_INSTRUCTIONS TO FOLLOW:_ Every line below that contains "Expand" is to be copied.

_EXERCISE MATERIAL:_
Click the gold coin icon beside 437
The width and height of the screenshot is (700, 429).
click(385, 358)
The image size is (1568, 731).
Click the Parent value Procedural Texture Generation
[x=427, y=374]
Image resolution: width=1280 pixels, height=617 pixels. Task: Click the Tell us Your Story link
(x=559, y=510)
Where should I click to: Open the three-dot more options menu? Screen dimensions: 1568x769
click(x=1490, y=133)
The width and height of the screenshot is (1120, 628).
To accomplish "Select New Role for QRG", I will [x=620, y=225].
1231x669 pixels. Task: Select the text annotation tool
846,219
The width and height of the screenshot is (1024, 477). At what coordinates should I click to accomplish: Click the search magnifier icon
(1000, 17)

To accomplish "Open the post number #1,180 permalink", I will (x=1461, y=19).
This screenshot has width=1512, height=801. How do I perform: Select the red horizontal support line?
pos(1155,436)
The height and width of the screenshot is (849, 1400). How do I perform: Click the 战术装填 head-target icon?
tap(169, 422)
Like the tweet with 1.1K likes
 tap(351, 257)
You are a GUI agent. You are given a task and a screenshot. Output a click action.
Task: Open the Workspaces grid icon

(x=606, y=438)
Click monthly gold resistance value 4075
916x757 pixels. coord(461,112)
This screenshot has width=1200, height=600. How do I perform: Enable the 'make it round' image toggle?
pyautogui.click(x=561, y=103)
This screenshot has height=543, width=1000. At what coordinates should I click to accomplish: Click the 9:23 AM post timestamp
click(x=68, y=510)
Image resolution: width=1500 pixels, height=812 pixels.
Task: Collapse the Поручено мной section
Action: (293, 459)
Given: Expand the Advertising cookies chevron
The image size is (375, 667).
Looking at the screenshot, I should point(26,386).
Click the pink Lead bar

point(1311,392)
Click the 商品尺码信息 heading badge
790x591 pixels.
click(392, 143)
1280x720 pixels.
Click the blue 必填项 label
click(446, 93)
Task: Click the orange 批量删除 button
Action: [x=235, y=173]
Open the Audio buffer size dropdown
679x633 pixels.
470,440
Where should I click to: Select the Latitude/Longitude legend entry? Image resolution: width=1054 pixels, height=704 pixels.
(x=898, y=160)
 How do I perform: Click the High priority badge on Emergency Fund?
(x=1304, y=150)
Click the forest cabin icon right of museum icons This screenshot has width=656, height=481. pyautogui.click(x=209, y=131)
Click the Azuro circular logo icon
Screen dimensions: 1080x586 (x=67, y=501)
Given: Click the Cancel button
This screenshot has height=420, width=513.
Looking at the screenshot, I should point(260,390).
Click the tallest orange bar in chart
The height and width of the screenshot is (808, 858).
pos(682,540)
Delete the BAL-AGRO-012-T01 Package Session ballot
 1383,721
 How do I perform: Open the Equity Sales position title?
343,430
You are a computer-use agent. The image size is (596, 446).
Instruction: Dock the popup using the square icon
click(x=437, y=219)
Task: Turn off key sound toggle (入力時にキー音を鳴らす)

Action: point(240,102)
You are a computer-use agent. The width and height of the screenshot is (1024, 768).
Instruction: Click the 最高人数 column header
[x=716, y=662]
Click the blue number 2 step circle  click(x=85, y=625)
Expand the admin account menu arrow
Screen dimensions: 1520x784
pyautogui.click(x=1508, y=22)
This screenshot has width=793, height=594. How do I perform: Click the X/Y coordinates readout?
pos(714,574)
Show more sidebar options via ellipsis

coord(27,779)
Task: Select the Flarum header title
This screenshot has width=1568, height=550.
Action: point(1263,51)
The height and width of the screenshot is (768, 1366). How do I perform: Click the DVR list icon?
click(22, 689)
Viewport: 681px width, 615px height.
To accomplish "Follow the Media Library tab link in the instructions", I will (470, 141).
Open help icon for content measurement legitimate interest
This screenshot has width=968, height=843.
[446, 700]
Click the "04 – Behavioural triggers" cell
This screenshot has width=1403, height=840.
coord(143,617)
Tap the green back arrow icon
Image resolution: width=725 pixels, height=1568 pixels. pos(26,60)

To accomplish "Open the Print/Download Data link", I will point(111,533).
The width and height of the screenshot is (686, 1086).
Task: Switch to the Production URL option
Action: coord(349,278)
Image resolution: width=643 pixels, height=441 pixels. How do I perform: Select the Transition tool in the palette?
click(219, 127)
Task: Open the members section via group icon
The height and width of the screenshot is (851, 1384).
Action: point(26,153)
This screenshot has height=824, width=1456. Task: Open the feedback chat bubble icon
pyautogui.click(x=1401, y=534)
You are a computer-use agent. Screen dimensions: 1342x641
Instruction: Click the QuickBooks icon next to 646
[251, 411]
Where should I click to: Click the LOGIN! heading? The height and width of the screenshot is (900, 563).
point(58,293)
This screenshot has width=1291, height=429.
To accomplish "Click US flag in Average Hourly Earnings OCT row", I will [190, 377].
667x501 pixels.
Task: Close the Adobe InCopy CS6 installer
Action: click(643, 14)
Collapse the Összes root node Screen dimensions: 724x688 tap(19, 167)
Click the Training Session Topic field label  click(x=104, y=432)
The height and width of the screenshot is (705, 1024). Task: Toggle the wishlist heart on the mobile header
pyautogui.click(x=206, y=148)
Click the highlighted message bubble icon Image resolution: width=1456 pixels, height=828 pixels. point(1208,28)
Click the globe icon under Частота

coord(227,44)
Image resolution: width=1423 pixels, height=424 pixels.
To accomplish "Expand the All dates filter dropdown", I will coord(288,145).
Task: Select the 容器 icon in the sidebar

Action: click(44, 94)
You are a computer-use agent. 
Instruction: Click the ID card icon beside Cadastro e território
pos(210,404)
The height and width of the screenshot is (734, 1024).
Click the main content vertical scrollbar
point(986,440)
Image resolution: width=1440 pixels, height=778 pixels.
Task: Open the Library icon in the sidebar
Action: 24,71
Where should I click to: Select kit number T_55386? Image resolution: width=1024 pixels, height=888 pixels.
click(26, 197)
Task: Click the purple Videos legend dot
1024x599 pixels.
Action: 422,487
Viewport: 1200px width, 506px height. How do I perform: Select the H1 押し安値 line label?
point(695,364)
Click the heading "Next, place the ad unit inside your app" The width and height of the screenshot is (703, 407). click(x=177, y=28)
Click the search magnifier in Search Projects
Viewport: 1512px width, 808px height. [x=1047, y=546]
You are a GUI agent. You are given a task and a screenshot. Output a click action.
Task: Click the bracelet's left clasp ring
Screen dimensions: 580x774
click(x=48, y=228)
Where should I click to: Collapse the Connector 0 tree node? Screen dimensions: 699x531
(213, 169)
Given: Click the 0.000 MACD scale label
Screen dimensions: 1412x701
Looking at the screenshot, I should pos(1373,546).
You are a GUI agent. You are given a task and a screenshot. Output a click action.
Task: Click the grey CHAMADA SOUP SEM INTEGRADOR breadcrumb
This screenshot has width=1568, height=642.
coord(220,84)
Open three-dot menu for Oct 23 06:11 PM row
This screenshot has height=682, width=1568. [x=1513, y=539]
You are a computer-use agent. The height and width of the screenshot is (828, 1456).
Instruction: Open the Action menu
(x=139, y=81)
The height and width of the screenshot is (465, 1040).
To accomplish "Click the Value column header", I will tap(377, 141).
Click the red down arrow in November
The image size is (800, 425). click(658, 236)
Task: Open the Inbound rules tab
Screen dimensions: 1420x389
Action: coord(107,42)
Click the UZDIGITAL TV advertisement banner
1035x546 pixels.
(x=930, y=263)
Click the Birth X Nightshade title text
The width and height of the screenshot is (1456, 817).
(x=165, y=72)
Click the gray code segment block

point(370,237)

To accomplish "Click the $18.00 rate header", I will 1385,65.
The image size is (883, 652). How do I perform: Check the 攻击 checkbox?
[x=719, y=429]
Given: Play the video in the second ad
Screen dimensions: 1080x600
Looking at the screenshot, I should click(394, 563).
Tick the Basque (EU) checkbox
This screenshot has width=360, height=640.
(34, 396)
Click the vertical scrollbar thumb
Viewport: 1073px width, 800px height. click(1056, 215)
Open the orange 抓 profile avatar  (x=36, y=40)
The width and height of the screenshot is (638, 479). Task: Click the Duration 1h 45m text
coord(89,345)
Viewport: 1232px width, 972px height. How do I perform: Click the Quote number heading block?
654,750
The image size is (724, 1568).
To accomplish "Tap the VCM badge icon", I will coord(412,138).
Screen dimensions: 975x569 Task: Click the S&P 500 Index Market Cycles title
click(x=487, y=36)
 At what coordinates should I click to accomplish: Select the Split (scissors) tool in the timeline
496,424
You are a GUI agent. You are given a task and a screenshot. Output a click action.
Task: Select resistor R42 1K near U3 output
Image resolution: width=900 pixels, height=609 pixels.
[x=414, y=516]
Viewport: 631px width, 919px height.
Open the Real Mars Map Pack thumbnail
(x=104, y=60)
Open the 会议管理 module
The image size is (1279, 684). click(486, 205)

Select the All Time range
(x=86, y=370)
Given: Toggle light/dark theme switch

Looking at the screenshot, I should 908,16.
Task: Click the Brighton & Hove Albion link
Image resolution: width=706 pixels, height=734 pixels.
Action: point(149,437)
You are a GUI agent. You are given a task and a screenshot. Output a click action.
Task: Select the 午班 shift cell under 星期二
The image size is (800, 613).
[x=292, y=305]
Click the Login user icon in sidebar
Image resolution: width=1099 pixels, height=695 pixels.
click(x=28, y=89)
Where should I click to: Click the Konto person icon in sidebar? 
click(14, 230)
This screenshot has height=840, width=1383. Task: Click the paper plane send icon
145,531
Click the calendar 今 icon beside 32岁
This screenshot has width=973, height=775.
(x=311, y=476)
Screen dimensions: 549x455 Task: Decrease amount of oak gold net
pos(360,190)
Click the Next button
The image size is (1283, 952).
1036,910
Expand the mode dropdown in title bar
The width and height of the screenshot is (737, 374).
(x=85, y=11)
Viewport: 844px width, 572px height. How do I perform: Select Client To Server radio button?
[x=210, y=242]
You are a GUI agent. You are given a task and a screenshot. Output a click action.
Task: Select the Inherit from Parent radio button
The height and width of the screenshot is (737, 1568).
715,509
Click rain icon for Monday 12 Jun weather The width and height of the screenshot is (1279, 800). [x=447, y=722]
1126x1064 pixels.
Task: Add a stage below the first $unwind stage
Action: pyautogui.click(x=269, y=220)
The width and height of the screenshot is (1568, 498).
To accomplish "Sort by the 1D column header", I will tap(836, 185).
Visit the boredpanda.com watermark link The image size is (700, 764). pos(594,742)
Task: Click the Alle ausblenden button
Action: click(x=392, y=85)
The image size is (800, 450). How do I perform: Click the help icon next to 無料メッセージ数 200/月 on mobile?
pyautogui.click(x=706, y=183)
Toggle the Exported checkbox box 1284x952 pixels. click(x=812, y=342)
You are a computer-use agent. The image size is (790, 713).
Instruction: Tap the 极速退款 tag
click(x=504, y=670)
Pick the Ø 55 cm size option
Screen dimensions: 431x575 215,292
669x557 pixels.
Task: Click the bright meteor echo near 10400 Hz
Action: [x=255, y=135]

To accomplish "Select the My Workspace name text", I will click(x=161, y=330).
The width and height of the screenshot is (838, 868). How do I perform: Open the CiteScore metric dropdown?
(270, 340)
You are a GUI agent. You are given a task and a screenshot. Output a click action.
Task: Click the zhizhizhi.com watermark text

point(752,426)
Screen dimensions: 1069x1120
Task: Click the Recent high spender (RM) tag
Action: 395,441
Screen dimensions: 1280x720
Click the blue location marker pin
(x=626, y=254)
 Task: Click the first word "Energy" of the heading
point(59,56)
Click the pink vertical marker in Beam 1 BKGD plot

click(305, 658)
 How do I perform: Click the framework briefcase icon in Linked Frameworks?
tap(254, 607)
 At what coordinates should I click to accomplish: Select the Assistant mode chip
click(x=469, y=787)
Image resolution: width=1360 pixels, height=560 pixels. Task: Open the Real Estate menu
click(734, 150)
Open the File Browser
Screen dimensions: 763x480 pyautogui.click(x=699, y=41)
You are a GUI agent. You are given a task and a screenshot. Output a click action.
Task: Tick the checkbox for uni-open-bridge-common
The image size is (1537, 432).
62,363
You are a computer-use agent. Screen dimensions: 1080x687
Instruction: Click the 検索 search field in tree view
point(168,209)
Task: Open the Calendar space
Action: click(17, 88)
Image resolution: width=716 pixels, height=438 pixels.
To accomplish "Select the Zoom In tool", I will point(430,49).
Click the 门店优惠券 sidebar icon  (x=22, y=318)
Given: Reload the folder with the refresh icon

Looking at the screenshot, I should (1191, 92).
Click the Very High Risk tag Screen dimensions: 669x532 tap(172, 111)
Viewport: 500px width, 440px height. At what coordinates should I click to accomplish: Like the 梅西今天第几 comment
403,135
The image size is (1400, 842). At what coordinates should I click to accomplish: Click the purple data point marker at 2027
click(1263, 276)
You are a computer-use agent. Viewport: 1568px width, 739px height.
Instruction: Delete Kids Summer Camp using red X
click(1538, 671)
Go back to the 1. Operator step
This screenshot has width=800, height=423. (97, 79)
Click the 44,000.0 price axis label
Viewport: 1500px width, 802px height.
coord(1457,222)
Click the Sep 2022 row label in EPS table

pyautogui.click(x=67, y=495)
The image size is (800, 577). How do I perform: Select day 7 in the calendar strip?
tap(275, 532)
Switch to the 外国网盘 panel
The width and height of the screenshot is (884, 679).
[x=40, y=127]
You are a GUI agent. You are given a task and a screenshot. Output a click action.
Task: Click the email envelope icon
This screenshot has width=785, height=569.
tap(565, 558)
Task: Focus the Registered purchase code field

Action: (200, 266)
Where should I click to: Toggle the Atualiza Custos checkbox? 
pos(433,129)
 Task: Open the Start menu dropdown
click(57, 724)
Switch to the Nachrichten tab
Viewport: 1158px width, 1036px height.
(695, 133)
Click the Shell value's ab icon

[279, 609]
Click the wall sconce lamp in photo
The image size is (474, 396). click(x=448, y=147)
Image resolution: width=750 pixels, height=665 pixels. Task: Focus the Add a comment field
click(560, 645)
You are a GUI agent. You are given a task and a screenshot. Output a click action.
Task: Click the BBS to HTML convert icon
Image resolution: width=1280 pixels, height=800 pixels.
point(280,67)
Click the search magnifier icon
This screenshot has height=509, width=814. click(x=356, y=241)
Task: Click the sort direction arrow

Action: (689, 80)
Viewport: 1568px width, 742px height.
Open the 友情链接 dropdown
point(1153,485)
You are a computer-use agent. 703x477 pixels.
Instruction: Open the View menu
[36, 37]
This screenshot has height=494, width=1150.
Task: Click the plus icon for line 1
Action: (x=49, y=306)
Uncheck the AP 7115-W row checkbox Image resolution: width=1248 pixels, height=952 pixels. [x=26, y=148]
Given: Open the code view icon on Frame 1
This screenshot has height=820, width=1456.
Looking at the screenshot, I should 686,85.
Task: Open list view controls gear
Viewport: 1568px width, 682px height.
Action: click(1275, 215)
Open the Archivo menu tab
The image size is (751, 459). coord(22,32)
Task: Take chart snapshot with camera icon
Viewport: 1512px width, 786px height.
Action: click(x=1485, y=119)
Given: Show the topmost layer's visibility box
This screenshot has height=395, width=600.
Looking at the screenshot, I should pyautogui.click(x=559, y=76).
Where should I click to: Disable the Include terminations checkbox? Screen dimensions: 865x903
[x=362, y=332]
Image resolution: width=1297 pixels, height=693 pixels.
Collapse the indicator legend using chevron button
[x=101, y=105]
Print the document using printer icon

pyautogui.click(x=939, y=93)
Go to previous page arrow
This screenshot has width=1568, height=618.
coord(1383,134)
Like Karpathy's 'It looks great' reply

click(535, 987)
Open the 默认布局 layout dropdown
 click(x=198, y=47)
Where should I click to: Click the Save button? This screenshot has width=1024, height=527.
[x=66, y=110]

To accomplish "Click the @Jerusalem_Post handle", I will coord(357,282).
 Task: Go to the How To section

_RESPONSE TO THIS TASK:_
Given: Expand the Advertising cookies chevron
Expand the admin account menu arrow
To accomplish "Expand the All dates filter dropdown", I will coord(288,145).
Expand the mode dropdown in title bar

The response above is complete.